* **Exercise instructions**: Continue the patent text on the image-bearing member's protective layer, starting after its final sentence.

* **Supplied passage**:
Thus, a stable protective layer can be obtained so as to provide
high quality images in a stable manner for a long period of
time.
[0052] The image forming apparatus of the present invention
includes the protective layer for image-bearing member containing
virtually no metal component formed on the image bearing member,
when the charging unit is located in contact with or close to the
surface of the image bearing member. Thus, the image bearing member
can be used without being exposed to much electrical stress cause
by the charging unit, so as to obtain high quality images in a
stable manner for a long period of time. Moreover, the surface of
the image bearing member is not smeared with a metal oxide or the
like, and thus the charging unit less changes over time, thereby
improving durability.
[0053] According to the image forming apparatus of the present
invention, because the protective layer formed on the surface of
the image bearing member advantageously extremely minimizes changes
in the surface condition thereof, cleaning can be stably performed
for a long period of time even in the case of using a toner having
a large circularity or a toner having a small average particle
diameter, in which the quality of the cleaning greatly varies
depending on changes in the condition of the image bearing member.
Therefore, high quality images can be obtained in a stable manner
for a long period of time.
[0054] Since the process cartridge of the present invention
includes the protective layer forming device including the
image-bearing member protecting agent, an excellent protective
layer can be formed on the surface of the image bearing member, and
the image bearing member can be used without being replaced for a
long period of time. Thus, it is possible to greatly lengthen the
period of time for which the process cartridge can be used without
being replaced. Therefore, low running cost and reduction of large
amount of waste can be achieved.

* **Record set**:

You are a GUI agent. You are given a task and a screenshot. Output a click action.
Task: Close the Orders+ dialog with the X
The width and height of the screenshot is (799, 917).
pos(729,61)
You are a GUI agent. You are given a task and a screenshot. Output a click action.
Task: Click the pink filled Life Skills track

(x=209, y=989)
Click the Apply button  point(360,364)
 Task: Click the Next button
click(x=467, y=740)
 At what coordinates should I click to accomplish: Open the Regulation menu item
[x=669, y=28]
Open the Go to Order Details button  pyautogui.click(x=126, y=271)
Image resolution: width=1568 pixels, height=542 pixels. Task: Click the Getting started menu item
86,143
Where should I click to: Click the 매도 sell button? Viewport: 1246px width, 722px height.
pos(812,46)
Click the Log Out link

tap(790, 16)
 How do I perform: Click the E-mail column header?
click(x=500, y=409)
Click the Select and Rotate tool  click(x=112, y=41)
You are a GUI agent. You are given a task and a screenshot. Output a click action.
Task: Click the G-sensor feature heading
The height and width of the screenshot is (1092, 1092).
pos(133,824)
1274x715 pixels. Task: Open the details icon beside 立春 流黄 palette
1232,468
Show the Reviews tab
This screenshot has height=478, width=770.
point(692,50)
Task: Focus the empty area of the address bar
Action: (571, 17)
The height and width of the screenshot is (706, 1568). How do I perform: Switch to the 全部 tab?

* **Exercise response**:
[0055] According to the process cartridge of the present invention,
when the image bearing member contains a thermosetting resin at
least in the outermost surface layer, the image-bearing member
protecting agent can protect the image bearing member from being
deteriorated by electrical stress, and thus the image-bearing
member protecting agent allow the image bearing member containing
the thermosetting resin to continuously provide long durability
against mechanical stress applied thereon. Thus, it is possible to
greatly lengthen the period of time for which the process cartridge
can be used without being replaced. Therefore, low running cost and
reduction of large amount of waste can be achieved.
[0056] The process cartridge of the present invention includes the
protective layer for the image-bearing member containing virtually
no metal component formed on the image bearing member, when the
charging unit is located in contact with or close to the surface of
the image bearing member. Thus, the image bearing member can be
used without being exposed to much electrical stress caused by the
charging unit, so as to obtain high quality images in a stable
manner for a long period of time. Moreover, the surface of the
image bearing member is not smeared with a metal oxide or the like,
and thus the charging unit less changes over time, thereby
improving durability. Therefore, low running cost and reduction of
large amount of waste can be achieved.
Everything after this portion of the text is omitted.